───── TEXT

# Goodbye Directv and TiVo....for now.



## KenDC (Jun 18, 2001)

As you can see I have been here a while and I am not one to get all excited about anything but a couple days ago I cancelled my Directv with TiVo service.

I have had Directv since I think 1998..maybe before. I know I couldn't get regular network channels in DC at the time. I loved it. Got the Football package each year.

Got a Lifetime TiVo subscription back in 2001 and Did the moving package in 2002. Added a second DirecTiVo and then a replacement for the first one when it died. 

This summer I had a home theater built and decided to try the cable companies (cox) HD DVR to that room because it was going to be to expensive to go the HD Directivo route and hard to swamp the dishes out.

It wasn't TiVo..no question but it got the job done. So, I was paying for Satellite and cable for about six months. 

So, Finally I decided to move completely to cable...which meant no more TiVo. 

I was actually sad. 

So, this is not a slam or anything. Just a story about a guy who came and went.... More of an until we meet again. 

Thanks to all the people that helped me in the beginning and since with all my DirecTiVo questions. :up:


----------



## jsmeeker (Apr 2, 2001)

Sorry to hear the news. We'll await your return when the Series 3 comes out.


----------



## Marco (Sep 19, 2000)

No, you CAN'T come watch the game at my house when your cable goes out.


----------



## Markman07 (Jul 18, 2001)

──────────
───── RAW DATA

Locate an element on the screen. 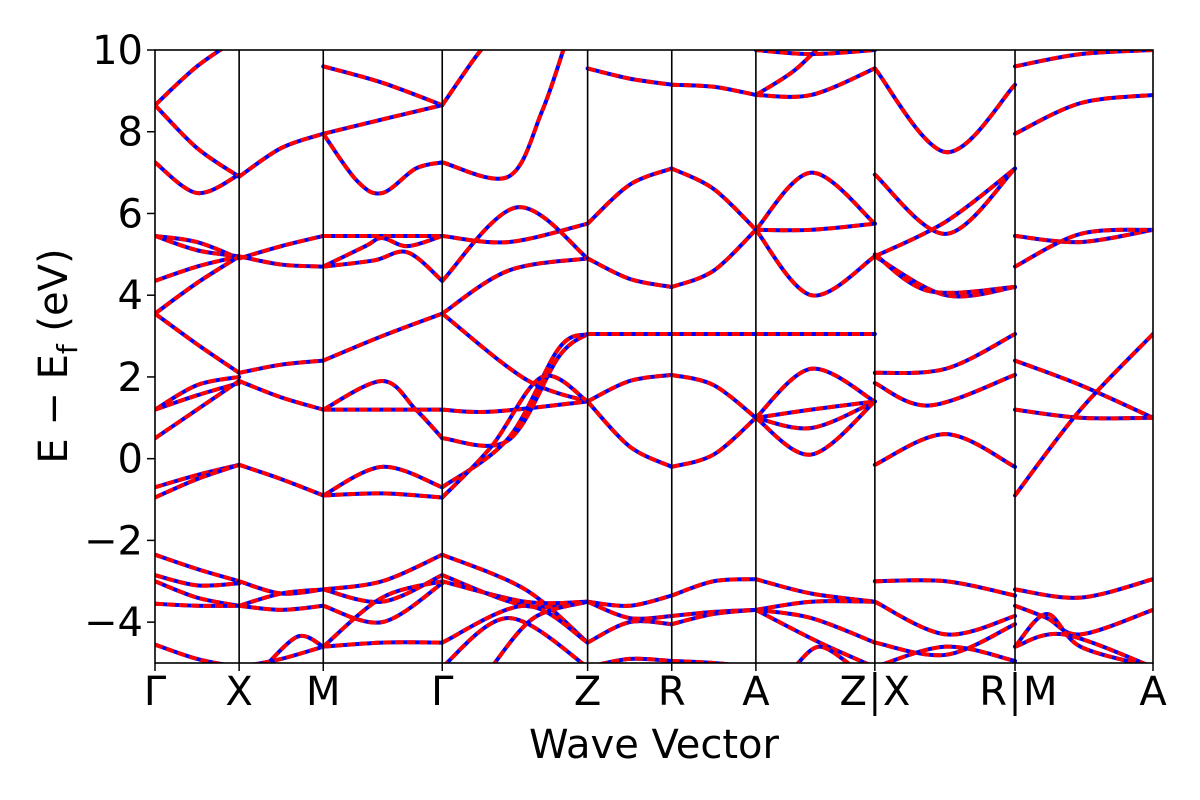  svg-text: E − Ef (eV) is located at coordinates (58, 356).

──────────

* WORK TASK
In the forum thread about leaving DirecTV and TiVo, which cable company's HD DVR did KenDC try for the home theater room?

* RESULT OF THIS TASK
Cox